EXERCISE BRIEF »
The expected output is each entry, given again exactly.

PROVIDED DATA »
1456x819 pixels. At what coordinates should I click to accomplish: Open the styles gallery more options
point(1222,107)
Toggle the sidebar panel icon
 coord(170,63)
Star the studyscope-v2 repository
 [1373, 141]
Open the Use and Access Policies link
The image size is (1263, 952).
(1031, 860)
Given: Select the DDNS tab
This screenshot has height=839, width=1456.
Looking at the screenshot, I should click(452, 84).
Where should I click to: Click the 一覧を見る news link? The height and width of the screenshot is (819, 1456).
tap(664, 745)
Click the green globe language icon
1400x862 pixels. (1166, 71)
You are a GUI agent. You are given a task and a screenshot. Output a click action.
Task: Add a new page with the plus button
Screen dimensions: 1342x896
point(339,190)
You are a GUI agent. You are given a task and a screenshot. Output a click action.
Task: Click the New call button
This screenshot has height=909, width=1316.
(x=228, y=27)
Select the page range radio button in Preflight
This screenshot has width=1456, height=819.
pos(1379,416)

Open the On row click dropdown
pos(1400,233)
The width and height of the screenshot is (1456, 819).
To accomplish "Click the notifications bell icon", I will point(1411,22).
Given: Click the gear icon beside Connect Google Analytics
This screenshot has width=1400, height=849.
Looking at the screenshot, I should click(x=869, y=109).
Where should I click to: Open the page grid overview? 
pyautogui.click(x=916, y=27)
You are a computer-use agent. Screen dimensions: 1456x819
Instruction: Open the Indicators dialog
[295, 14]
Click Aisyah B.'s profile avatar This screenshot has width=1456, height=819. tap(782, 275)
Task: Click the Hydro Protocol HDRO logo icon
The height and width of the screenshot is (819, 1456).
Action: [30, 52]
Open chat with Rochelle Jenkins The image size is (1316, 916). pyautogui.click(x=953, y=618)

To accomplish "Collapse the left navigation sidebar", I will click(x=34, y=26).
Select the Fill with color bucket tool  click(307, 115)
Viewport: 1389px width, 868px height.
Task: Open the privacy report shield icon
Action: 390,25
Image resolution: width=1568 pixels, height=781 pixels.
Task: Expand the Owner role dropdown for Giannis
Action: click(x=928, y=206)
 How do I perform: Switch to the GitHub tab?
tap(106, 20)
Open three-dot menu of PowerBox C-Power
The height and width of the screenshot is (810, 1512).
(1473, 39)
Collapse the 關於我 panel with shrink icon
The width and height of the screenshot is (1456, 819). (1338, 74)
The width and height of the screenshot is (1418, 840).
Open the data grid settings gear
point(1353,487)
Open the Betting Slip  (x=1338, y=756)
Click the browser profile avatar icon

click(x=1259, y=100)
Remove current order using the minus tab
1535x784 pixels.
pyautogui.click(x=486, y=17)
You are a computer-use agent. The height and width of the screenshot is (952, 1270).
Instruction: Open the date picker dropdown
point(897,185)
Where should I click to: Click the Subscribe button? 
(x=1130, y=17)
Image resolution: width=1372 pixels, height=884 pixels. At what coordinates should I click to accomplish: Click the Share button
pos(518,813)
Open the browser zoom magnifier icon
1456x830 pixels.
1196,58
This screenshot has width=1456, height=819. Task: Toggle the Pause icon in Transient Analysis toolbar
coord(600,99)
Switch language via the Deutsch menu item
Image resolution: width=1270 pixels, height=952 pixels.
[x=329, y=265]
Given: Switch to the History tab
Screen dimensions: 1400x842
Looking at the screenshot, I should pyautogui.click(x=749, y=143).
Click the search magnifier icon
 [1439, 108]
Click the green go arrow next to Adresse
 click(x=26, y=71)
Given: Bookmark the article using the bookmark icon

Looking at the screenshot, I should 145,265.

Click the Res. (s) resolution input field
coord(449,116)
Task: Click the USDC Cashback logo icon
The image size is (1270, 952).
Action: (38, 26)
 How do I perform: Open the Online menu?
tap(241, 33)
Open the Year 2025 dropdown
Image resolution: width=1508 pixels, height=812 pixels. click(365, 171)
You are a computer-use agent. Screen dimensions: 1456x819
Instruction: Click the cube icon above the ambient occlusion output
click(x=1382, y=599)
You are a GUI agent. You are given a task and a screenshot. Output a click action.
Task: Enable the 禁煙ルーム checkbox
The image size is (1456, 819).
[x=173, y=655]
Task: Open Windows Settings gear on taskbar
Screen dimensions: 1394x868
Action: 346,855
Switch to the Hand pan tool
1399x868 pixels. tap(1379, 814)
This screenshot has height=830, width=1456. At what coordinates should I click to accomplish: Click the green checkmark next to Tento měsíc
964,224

EXPECTED ANSWER »
1456x819 pixels. At what coordinates should I click to accomplish: Open the styles gallery more options
point(1222,107)
Toggle the sidebar panel icon
 coord(170,63)
Star the studyscope-v2 repository
 [1373, 141]
Open the Use and Access Policies link
The image size is (1263, 952).
(1031, 860)
Given: Select the DDNS tab
This screenshot has height=839, width=1456.
Looking at the screenshot, I should click(452, 84).
Where should I click to: Click the 一覧を見る news link? The height and width of the screenshot is (819, 1456).
tap(664, 745)
Click the green globe language icon
1400x862 pixels. (1166, 71)
You are a GUI agent. You are given a task and a screenshot. Output a click action.
Task: Add a new page with the plus button
Screen dimensions: 1342x896
point(339,190)
You are a GUI agent. You are given a task and a screenshot. Output a click action.
Task: Click the New call button
This screenshot has height=909, width=1316.
(x=228, y=27)
Select the page range radio button in Preflight
This screenshot has width=1456, height=819.
pos(1379,416)

Open the On row click dropdown
pos(1400,233)
The width and height of the screenshot is (1456, 819).
To accomplish "Click the notifications bell icon", I will point(1411,22).
Given: Click the gear icon beside Connect Google Analytics
This screenshot has width=1400, height=849.
Looking at the screenshot, I should click(x=869, y=109).
Where should I click to: Open the page grid overview? 
pyautogui.click(x=916, y=27)
You are a computer-use agent. Screen dimensions: 1456x819
Instruction: Open the Indicators dialog
[295, 14]
Click Aisyah B.'s profile avatar This screenshot has width=1456, height=819. tap(782, 275)
Task: Click the Hydro Protocol HDRO logo icon
The height and width of the screenshot is (819, 1456).
Action: [30, 52]
Open chat with Rochelle Jenkins The image size is (1316, 916). pyautogui.click(x=953, y=618)

To accomplish "Collapse the left navigation sidebar", I will click(x=34, y=26).
Select the Fill with color bucket tool  click(307, 115)
Viewport: 1389px width, 868px height.
Task: Open the privacy report shield icon
Action: 390,25
Image resolution: width=1568 pixels, height=781 pixels.
Task: Expand the Owner role dropdown for Giannis
Action: click(x=928, y=206)
 How do I perform: Switch to the GitHub tab?
tap(106, 20)
Open three-dot menu of PowerBox C-Power
The height and width of the screenshot is (810, 1512).
(1473, 39)
Collapse the 關於我 panel with shrink icon
The width and height of the screenshot is (1456, 819). (1338, 74)
The width and height of the screenshot is (1418, 840).
Open the data grid settings gear
point(1353,487)
Open the Betting Slip  (x=1338, y=756)
Click the browser profile avatar icon

click(x=1259, y=100)
Remove current order using the minus tab
1535x784 pixels.
pyautogui.click(x=486, y=17)
You are a computer-use agent. The height and width of the screenshot is (952, 1270).
Instruction: Open the date picker dropdown
point(897,185)
Where should I click to: Click the Subscribe button? 
(x=1130, y=17)
Image resolution: width=1372 pixels, height=884 pixels. At what coordinates should I click to accomplish: Click the Share button
pos(518,813)
Open the browser zoom magnifier icon
1456x830 pixels.
1196,58
This screenshot has width=1456, height=819. Task: Toggle the Pause icon in Transient Analysis toolbar
coord(600,99)
Switch language via the Deutsch menu item
Image resolution: width=1270 pixels, height=952 pixels.
[x=329, y=265]
Given: Switch to the History tab
Screen dimensions: 1400x842
Looking at the screenshot, I should pyautogui.click(x=749, y=143).
Click the search magnifier icon
 [1439, 108]
Click the green go arrow next to Adresse
 click(x=26, y=71)
Given: Bookmark the article using the bookmark icon

Looking at the screenshot, I should 145,265.

Click the Res. (s) resolution input field
coord(449,116)
Task: Click the USDC Cashback logo icon
The image size is (1270, 952).
Action: (38, 26)
 How do I perform: Open the Online menu?
tap(241, 33)
Open the Year 2025 dropdown
Image resolution: width=1508 pixels, height=812 pixels. click(365, 171)
You are a computer-use agent. Screen dimensions: 1456x819
Instruction: Click the cube icon above the ambient occlusion output
click(x=1382, y=599)
You are a GUI agent. You are given a task and a screenshot. Output a click action.
Task: Enable the 禁煙ルーム checkbox
The image size is (1456, 819).
[x=173, y=655]
Task: Open Windows Settings gear on taskbar
Screen dimensions: 1394x868
Action: 346,855
Switch to the Hand pan tool
1399x868 pixels. tap(1379, 814)
This screenshot has height=830, width=1456. At what coordinates should I click to accomplish: Click the green checkmark next to Tento měsíc
964,224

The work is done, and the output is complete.